*** RECORDS FOR PROCESSING ***

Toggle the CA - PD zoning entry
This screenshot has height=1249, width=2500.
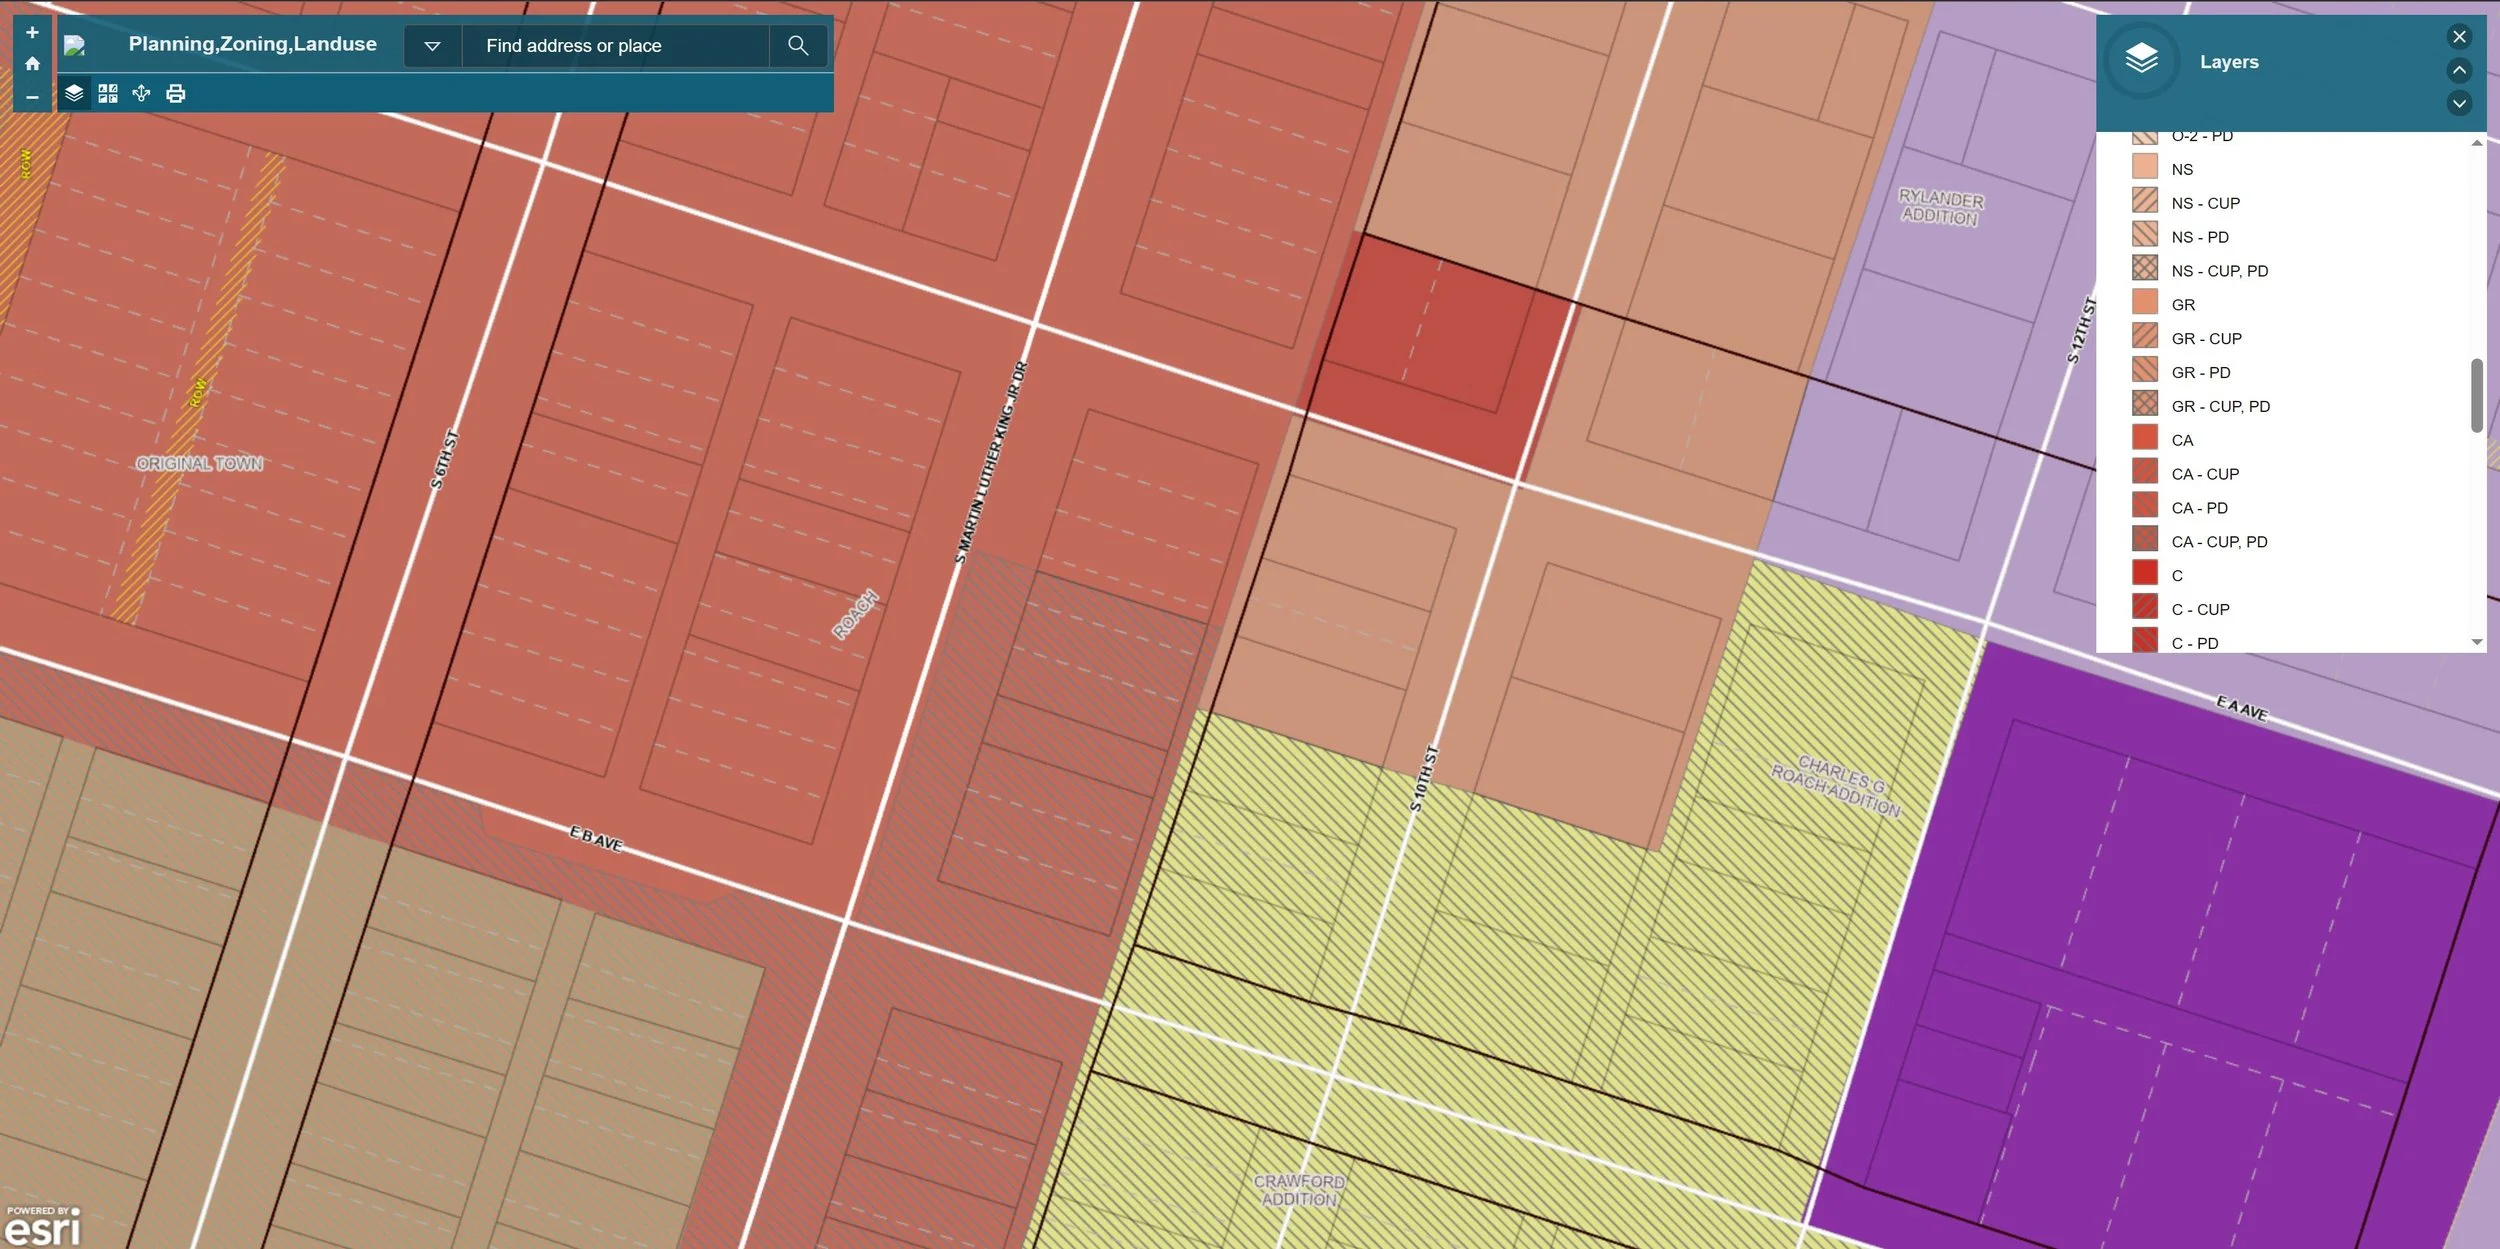pos(2199,507)
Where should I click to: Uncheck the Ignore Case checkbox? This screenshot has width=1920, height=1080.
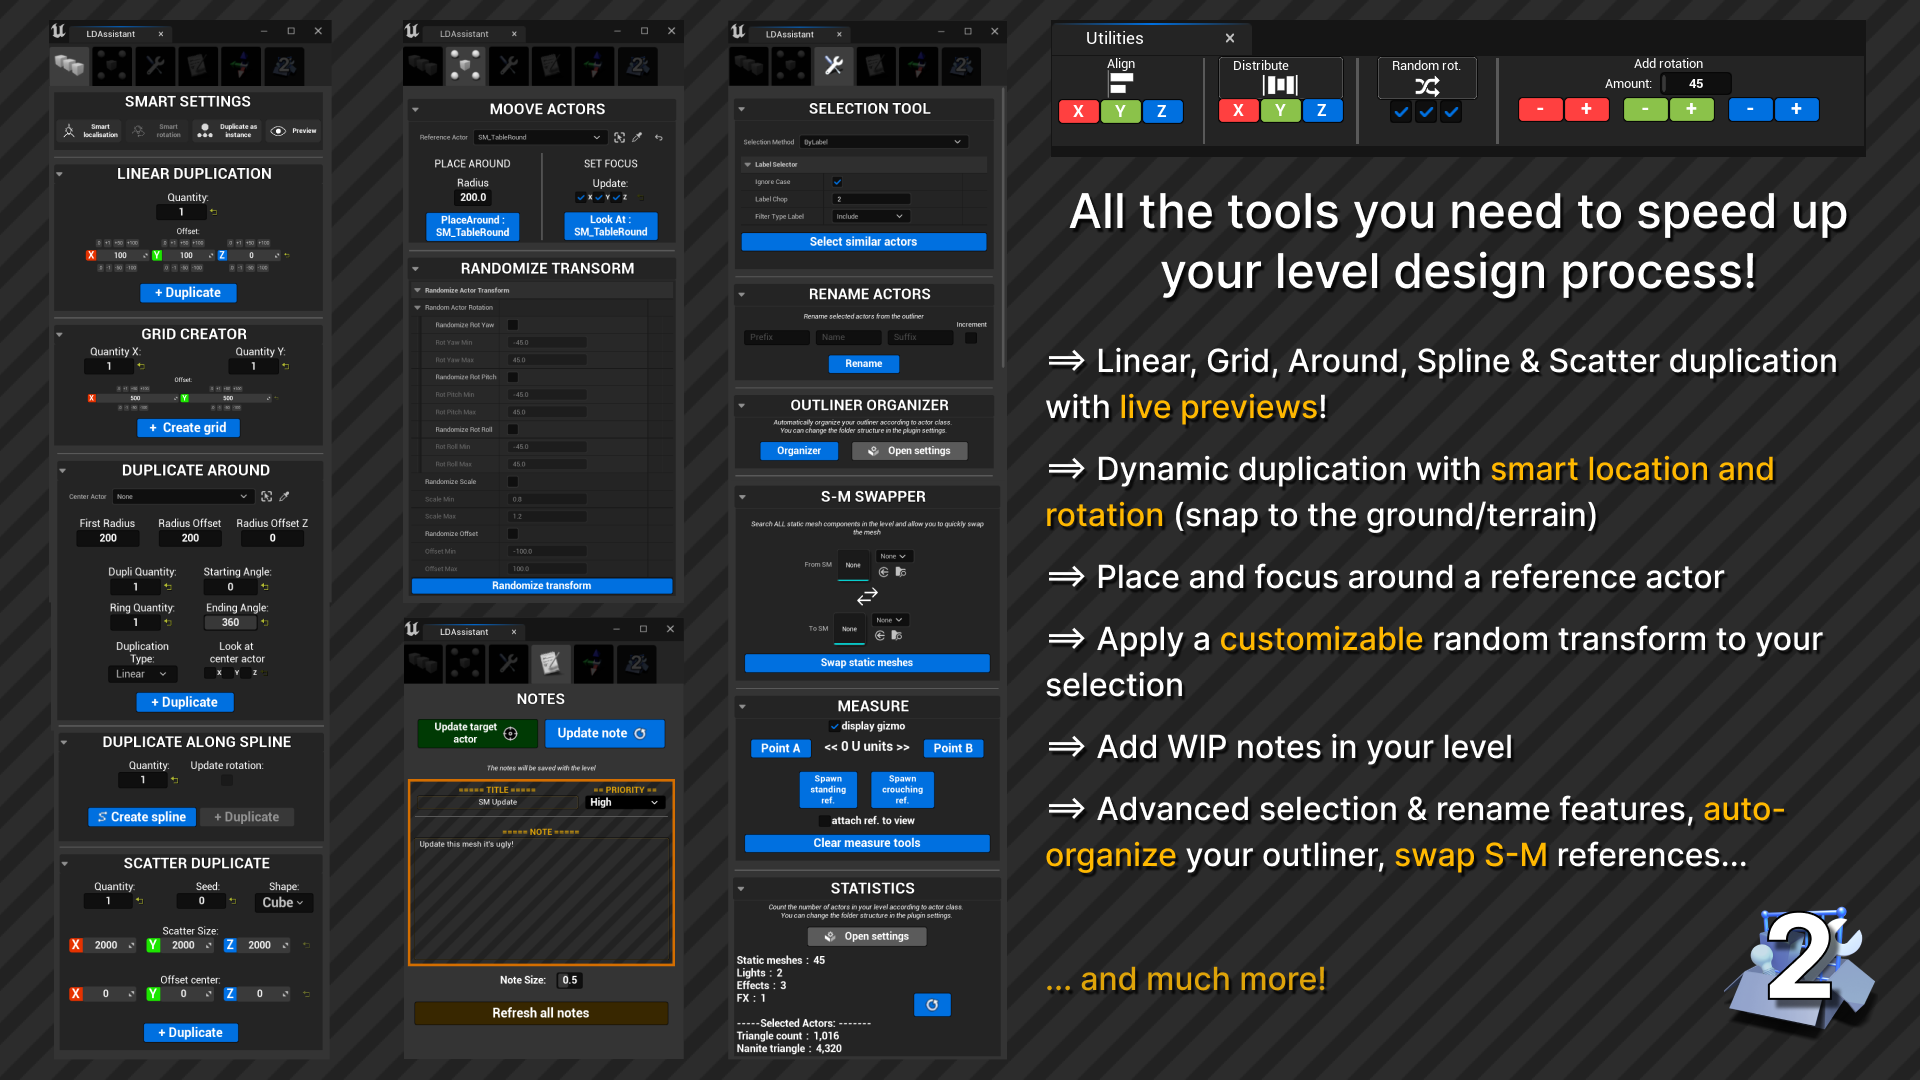[x=837, y=182]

*** End of RECORDS FOR PROCESSING ***

**WORK TASK:** Go to the line that contains "Where should I" and copy it and every line after it through the end of the entries, exactly, without the pictures.

**TASK SOLUTION:**
Where should I click to: Uncheck the Ignore Case checkbox? This screenshot has width=1920, height=1080.
[x=837, y=182]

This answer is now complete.